Budaya hafalan dilestarikan hampir di
setiap lembaga pendidikan. Ada dua alasan budaya ini sulit dihilangkan; pertama,
hafalan dapat dengan cepat memenuhi target. Karena hafalan dapat ditentukan
yang mana saja yang akan dihafal dan seberapa banyak kuantitasnya. Materi dapat dibagi dalam setiap jam, hari, setiap minggu, dan bulan, lalu
ditotalkan setiap tahunnya. Ini mirip seperti melakukan investasi barang, namun
barang mati yang tidak memiliki pertumbuhan nilai apa-apa. Kedua,
hafalan memudahkan guru atau dosen. Guru atau dosen tidak perlu banyak membaca,
tidak perlu banyak berpikir. Mereka hanya perlu ukuran penyimpanan gawai dan
laptop yang lebih besar. Kesibukan guru lebih pada administrasi, memenuhi
syarat dan mencari cara agar mendapat gaji dan honorarium lebih tinggi daripada
sibuk menambah literasi dan memikirkan peserta didiknya.

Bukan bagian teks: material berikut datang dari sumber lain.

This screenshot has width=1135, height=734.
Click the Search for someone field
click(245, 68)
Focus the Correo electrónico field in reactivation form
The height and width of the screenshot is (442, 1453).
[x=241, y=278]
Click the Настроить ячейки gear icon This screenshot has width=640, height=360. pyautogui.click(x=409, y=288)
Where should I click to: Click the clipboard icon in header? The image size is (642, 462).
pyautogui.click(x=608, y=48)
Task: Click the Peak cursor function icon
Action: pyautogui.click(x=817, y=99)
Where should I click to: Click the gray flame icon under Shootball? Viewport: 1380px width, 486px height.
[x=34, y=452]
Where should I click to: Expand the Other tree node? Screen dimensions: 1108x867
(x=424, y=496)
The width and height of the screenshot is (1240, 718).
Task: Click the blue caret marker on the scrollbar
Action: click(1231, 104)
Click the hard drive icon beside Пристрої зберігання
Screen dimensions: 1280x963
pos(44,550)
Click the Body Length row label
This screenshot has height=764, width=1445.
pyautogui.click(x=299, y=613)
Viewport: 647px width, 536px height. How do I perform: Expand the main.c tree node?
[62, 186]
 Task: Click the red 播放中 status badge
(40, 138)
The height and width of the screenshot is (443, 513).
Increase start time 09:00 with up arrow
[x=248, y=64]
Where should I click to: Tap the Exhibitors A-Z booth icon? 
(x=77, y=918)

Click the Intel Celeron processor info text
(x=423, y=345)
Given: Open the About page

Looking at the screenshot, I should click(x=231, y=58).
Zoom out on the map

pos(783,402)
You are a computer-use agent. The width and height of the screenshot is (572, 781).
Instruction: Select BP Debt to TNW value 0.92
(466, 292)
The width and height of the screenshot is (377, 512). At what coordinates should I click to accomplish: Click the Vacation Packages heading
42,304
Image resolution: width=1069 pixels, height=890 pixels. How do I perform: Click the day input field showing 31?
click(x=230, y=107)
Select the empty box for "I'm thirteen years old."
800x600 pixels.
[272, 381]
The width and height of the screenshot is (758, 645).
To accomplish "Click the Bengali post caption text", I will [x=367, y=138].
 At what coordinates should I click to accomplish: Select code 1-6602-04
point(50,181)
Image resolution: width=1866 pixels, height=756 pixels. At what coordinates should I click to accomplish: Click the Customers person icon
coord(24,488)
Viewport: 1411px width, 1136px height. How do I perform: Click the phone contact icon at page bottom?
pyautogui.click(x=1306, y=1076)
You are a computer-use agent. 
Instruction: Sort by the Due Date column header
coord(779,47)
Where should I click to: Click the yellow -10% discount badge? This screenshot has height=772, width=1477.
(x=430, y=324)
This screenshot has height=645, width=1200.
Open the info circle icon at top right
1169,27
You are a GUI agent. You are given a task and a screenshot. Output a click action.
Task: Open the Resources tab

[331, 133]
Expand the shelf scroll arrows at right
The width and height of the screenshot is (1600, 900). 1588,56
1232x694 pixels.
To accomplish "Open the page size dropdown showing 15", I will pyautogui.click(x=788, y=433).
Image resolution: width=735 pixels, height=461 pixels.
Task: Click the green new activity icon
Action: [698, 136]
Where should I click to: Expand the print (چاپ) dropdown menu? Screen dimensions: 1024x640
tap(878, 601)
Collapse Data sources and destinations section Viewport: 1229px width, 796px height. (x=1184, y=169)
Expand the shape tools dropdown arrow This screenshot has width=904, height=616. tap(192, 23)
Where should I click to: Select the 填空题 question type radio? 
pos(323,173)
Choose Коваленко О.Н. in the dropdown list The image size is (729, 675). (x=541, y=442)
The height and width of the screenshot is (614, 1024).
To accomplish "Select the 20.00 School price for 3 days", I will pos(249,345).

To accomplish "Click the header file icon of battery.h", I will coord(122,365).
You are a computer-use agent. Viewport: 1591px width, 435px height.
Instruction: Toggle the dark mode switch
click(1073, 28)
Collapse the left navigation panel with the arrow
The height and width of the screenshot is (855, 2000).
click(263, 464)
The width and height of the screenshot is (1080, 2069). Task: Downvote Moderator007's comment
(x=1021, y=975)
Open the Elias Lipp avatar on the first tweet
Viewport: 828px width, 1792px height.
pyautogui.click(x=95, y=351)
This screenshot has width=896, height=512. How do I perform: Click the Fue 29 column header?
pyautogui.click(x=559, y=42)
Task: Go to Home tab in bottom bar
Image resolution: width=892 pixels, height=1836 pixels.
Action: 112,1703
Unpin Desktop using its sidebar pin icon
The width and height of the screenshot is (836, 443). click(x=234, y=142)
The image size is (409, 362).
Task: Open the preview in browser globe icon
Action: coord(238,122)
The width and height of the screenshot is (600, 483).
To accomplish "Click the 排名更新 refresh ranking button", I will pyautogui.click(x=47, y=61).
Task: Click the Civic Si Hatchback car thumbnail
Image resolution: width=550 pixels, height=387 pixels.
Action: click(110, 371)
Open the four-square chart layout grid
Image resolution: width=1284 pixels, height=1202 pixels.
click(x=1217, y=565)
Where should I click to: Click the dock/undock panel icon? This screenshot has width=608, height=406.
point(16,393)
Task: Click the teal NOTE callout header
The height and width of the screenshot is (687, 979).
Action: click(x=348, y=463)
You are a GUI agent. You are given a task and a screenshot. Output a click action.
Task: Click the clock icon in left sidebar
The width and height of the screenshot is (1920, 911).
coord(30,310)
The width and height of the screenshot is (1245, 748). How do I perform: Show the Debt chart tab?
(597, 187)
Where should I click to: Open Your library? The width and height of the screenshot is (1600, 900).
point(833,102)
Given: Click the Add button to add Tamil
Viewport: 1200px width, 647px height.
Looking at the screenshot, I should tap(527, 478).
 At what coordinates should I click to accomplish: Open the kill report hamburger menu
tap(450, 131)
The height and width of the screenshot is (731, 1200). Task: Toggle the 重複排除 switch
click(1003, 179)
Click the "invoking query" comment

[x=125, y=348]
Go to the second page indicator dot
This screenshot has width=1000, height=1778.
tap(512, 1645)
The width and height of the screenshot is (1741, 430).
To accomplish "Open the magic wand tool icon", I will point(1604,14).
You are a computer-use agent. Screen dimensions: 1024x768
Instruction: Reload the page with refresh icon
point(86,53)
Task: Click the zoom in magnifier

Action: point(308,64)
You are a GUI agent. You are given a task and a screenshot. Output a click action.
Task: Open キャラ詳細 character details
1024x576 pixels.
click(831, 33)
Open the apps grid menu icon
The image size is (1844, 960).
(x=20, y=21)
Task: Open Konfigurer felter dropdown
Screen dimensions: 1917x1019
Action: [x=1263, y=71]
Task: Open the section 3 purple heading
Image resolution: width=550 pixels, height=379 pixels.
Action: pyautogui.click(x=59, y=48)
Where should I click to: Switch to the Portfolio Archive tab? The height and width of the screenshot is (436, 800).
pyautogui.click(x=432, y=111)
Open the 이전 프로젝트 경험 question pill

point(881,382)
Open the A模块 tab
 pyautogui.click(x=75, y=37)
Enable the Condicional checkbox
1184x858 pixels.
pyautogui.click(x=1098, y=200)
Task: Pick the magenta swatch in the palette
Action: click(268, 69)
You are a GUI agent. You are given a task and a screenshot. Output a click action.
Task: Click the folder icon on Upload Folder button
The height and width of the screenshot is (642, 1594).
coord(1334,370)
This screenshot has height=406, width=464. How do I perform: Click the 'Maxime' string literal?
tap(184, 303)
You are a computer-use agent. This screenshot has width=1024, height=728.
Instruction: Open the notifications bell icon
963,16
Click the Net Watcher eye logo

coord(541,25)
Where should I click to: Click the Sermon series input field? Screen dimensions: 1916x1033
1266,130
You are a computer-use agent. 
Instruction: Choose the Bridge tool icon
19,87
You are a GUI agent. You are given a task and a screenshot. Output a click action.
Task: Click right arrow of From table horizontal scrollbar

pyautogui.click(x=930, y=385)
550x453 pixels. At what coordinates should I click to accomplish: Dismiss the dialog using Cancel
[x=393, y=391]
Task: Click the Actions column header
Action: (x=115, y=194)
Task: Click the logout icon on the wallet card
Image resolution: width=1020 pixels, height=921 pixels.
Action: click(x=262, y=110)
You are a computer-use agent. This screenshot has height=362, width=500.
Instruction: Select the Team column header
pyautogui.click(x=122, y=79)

Memang, pada mulanya materi ilmu yang dihafal selalu hasil
dari pemikiran, akan tetapi ada perbedaan yang sangat jauh antara menghafal
materi dan memahami materi. Materi bersifat tetap dan mati, sementara pemikiran
atau isi dari materi bersifat dinamis, terus mengalami perubahan. Pemikiran
bergerak dinamis, menghasilkan berbagai konsep yang semakin kompleks. Hasil
pemikiran yang dibakukan menjadi bentuk template pengetahuan; selanjutnya penulis istilahkan dengan template
ilmu pengetahuan. Dalam sistem dengan budaya menghafal, apapun hasil
pemikiran, mau tidak mau akan menambah kuantitas materi yang akan dihafal. Dengan
kecenderungan yang demikian, alih-alih otak siswa yang tumbuh sesuai kebutuhan
peradaban, justru memori komputer lah yang tumbuh karena kita lebih membutuhkan
ruang penyimpanan template ilmu pengetahuan. Pendidikan tidak memperkaya
hasil peradaban kita. Yang terjadi justru memperkaya perusahan teknologi karena
ketergantungan pendidik dan peserta didik pada perangkat penyimpanan yang
semakin besar. Sebenarnya, ketergantungan ini tidak menjadi masalah jika dibarengi dengan
kapasitas otak yang semakin tinggi. Pada akhirnya generasi
yang dihasilkan adalah generasi dengan gelar panjang, namun ber-otak pendek.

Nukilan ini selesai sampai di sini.